*** DATASET ***

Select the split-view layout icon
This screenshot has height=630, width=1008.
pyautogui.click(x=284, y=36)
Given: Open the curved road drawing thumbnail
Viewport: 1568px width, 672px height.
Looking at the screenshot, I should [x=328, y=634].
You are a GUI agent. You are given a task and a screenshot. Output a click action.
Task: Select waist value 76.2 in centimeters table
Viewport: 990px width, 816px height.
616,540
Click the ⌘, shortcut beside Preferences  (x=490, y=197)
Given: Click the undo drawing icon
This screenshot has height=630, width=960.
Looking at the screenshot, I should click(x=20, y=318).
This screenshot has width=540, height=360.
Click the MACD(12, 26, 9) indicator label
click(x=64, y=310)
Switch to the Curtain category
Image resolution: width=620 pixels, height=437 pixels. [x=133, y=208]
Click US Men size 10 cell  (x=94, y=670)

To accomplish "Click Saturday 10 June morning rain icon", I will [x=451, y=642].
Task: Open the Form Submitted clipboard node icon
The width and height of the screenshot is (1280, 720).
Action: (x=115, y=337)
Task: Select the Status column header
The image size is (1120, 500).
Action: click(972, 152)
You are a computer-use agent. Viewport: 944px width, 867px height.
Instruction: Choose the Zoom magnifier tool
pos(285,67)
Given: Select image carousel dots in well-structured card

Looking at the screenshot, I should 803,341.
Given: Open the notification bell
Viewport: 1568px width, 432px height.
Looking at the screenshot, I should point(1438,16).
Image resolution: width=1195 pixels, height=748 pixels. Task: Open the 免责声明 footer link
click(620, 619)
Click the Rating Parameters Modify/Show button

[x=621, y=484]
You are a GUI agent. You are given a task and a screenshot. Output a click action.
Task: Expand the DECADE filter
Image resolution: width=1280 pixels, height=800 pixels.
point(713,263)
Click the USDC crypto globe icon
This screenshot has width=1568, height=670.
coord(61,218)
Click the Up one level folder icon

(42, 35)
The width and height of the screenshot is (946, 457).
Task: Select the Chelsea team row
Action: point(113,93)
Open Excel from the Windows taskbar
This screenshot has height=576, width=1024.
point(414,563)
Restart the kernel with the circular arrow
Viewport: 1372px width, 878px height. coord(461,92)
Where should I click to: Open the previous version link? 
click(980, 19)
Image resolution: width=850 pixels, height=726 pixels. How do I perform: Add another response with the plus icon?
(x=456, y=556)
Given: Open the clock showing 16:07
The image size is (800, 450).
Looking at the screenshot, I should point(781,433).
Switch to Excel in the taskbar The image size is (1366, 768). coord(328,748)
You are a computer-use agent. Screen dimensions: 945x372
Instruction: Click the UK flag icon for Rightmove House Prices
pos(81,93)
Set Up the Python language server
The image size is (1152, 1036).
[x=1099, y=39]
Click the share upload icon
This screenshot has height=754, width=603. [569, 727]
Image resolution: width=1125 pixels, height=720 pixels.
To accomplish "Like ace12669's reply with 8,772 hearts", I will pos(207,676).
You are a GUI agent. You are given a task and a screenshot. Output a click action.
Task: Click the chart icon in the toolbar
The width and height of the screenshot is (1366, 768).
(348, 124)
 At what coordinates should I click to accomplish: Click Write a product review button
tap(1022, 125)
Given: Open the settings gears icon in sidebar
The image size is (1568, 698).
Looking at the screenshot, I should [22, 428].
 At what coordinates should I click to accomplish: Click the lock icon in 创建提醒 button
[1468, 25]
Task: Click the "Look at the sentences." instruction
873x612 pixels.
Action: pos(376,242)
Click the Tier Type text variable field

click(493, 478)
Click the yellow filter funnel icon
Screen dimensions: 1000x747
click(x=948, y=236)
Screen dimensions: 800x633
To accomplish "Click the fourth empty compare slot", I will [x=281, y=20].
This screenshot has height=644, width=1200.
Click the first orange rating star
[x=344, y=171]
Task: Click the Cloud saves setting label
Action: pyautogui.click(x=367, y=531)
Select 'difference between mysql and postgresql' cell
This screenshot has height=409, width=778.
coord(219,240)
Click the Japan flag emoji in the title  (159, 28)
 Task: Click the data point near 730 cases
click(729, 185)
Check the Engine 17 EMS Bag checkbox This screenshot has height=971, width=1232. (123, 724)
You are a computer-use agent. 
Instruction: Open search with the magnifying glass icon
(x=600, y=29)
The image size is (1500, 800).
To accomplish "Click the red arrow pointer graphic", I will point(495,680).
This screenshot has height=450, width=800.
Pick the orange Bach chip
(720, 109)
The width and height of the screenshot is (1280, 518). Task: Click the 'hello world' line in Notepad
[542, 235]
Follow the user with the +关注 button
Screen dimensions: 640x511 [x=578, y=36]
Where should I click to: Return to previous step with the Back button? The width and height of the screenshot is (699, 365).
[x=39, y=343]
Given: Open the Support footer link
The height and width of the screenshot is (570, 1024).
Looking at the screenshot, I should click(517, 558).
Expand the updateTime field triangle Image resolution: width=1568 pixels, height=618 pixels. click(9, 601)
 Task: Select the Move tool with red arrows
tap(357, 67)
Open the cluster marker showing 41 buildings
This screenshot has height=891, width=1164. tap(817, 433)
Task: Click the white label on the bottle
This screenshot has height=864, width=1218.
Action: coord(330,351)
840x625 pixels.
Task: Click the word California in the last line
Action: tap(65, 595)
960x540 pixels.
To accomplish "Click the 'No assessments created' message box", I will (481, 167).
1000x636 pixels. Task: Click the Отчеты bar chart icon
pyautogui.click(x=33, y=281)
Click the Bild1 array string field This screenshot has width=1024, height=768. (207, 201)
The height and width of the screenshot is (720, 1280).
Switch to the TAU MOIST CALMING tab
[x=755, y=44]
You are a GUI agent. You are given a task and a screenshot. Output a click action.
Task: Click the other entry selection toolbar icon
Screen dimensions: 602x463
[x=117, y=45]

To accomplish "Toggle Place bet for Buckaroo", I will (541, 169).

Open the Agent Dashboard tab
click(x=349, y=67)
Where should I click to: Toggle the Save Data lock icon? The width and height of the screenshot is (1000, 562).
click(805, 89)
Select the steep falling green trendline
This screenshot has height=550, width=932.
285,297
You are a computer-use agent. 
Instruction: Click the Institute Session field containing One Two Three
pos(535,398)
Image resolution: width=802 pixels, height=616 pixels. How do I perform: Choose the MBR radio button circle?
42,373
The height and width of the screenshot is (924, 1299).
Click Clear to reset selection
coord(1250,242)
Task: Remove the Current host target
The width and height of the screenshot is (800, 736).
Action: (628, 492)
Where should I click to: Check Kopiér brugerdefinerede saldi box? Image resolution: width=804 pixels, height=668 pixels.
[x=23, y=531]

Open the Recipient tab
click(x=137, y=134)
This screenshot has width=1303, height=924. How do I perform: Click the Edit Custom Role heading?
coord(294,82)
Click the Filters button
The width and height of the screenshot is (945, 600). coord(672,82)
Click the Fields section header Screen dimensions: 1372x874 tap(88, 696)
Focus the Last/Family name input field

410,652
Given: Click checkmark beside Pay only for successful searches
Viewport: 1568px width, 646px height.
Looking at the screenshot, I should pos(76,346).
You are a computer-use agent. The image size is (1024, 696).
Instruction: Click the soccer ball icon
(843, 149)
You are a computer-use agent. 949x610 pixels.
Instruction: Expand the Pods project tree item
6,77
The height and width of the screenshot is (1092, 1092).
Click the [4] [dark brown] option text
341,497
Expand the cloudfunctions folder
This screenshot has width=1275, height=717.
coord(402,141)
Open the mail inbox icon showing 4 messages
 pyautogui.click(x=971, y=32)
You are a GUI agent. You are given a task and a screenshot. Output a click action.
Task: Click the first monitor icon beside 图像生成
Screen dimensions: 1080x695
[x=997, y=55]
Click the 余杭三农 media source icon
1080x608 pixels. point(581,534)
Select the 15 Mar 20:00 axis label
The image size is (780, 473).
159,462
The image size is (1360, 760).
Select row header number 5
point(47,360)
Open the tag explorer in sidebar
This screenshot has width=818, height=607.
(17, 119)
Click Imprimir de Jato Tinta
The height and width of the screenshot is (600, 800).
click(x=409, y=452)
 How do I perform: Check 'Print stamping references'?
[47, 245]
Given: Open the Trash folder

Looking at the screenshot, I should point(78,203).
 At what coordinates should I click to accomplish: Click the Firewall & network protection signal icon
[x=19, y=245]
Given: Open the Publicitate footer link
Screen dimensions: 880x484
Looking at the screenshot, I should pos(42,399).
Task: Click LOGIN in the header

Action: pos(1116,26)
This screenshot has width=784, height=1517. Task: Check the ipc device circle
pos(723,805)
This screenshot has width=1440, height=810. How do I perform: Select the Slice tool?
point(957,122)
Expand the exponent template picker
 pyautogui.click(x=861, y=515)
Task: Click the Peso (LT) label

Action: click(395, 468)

*** End of DATASET ***

WORK INSTRUCTION ▸
Search the records for the string "toolbar" and return every line in which it occurs.

FINAL ANSWER ▸
Task: Click the chart icon in the toolbar
Task: Click the other entry selection toolbar icon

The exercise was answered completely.